Biswas is the only singer who sang Rabindra Sangeet in Sanskrit, English, German, French, and Russian. He got trained at Ramakrishna Mission Institute of Culture, Kolkata for learning the rudiments of foreign languages.

Filmmaker Ritwik Ghatak took help of  Biswas for song selection & playback of Tagore songs. Those Tagore songs used in the movies became extremely popular among the masses. 
Debabrata Biswas was actively engaged with IPTA group for a long period. He sang a few songs set to music by Salil Choudhury, Hemanga Biswas, Jyotirindra Moitra and recorded songs during the liberation movement of Bangladesh. Kazi Nazrul Islam himself was the trainer when Debabrata recorded songs by Nazrul.

Conflict
Authoritarian eyebrows started to be raised from 1964 onwards with the liberties he started taking by challenging the published tune-notations, scansion, traditional tempo, beat and rhythms which people were accustomed to associating with Tagore lyrics, as well as with his inclination towards the use of Western musical instruments for the purposes of accompaniment and interlude –  an obsession that remained with him till his death.
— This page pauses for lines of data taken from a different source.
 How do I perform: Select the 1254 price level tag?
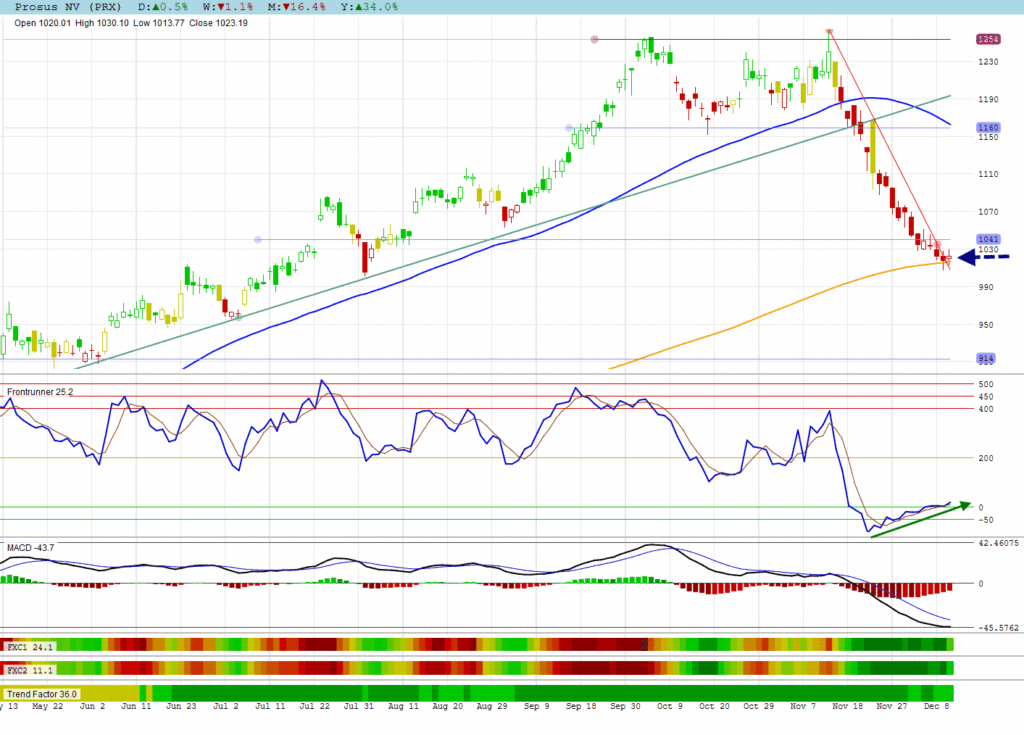(x=987, y=39)
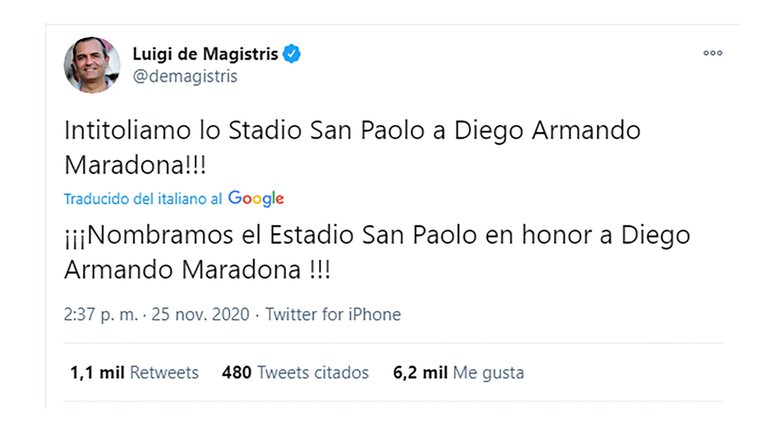This screenshot has height=432, width=768.
Task: Open Luigi de Magistris profile photo
Action: point(92,65)
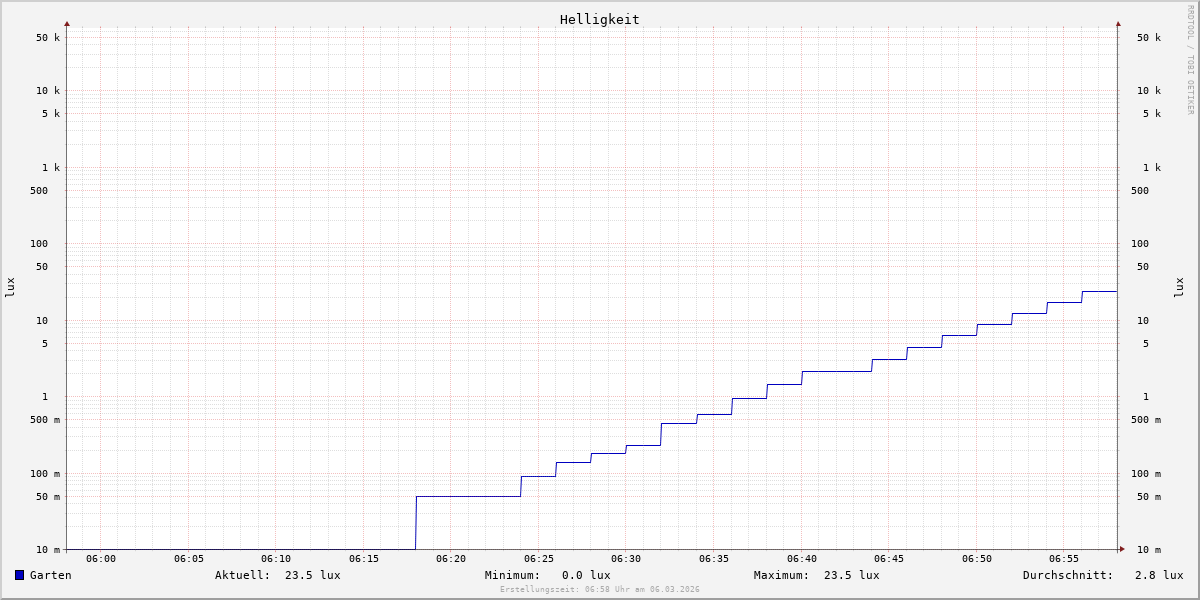1200x600 pixels.
Task: Click the 10 m label on right axis
Action: (x=1149, y=549)
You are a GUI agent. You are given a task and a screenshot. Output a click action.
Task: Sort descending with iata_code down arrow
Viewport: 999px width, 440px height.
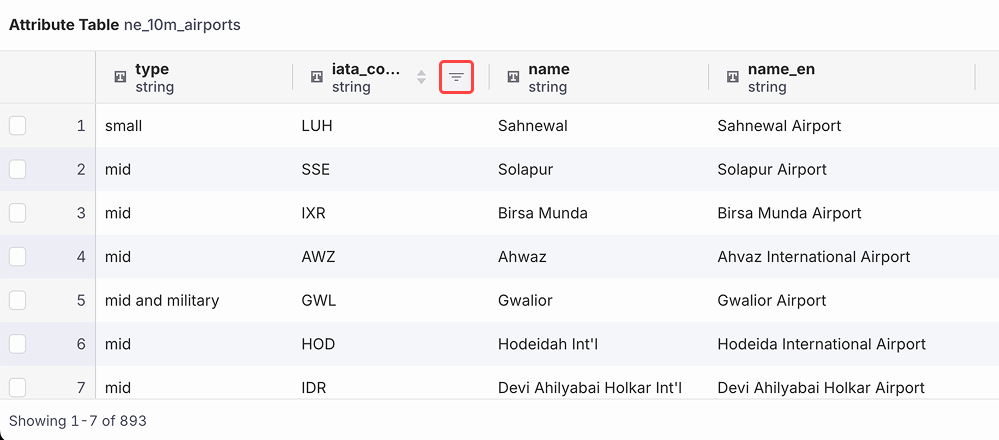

He challenged the sensibilities of Tagore song listeners with the use of the Spanish guitar, the saxophone, the clarinet, the piano and the cello along with the sitar, the sarod, the esraj and the violin; and all this in the name of 'interpretation' and 'freedom of expression'.  His popularity swelled beyond bounds with the masses, young and old –  connoisseurs and dilettante alike for, despite these excesses, the power and intrinsic purity of style and spirit of his renditions were unparalleled.
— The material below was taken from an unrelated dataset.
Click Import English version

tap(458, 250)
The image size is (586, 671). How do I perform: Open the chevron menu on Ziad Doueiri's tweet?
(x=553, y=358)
In the later part of the 1960s, Debabrata was seriously challenged by the authorities over his audacious style and quite a number of his records were prohibited from commercial production for reasons attributed to wrong spirit, wrong tempo and other melodic excesses not regarded as harmonious to the purity of Tagore compositions.  Although initially he did brace himself to meet the challenge, he retreated later and on his own volition stopped all record production. As further controversy fuelled, his public live performances continued with an ever- increasing demand but with age (now he was 60) and a declining voice and his lifelong asthma affliction, he withdrew from public appearance, venting his anguish and frustrations in his autobiographical reflections : Bratya Janer Ruddha Sangit (or The Stifled Music of an Untouchable), published in 1979, a year before his death on 18 August 1980.

Personal life

A bachelor, a teetotaller, an excellent cook, a visitor to the Royal Calcutta Turf Club, a traditionalist at heart yet posing as a bohemian in a tongue-in-cheek style, and by any standards an eccentric, he lived a simple, modest and spartan life at his rented flat in South Calcutta, retiring in 1971 from the Life Insurance Corporation of India where he held a clerical position throughout his tenure; this, despite his being a post-graduate in economics from the Calcutta University. A confirmed communist throughout his life, he held his party membership with the Communist Party of India till the mid-1950s. However, he was hurt at the fact that a conflict had arisen among the core groups of the Communist Party itself. Hence, when Communist Party of India (Marxist) was formed, he was in a confused state. However, he remained in touch with the communist party till his death. In one of his memoirs he has said: "When the party got divided into two sections, I was confused, because I was attached to the members of both, Communist Party of India or CPI, as well as the newly formed Communist Party of India (Marxist). So, I decided to remain away from active politics. However, I must confess that I have been lucky to get the true love of all the members of both the wings of the communist party all through my life."

Apart from Rabindrasangeet, he is known to have held the masses spellbound with his booming and baritone voice singing Ganasangit  or Peoples' Songs in party gatherings, meetings and plenary sessions up to the mid-1950s. He remains one of the towering personalities of the peak era of Indian People's Theatre Association (IPTA), as a cultural delegate of which he visited China twice in the early 1950s with other great cultural luminaries from India. He recorded his experiences with China in a well-written but somewhat simplistic and naive book titled Antaranga Chin  or China of My Heart.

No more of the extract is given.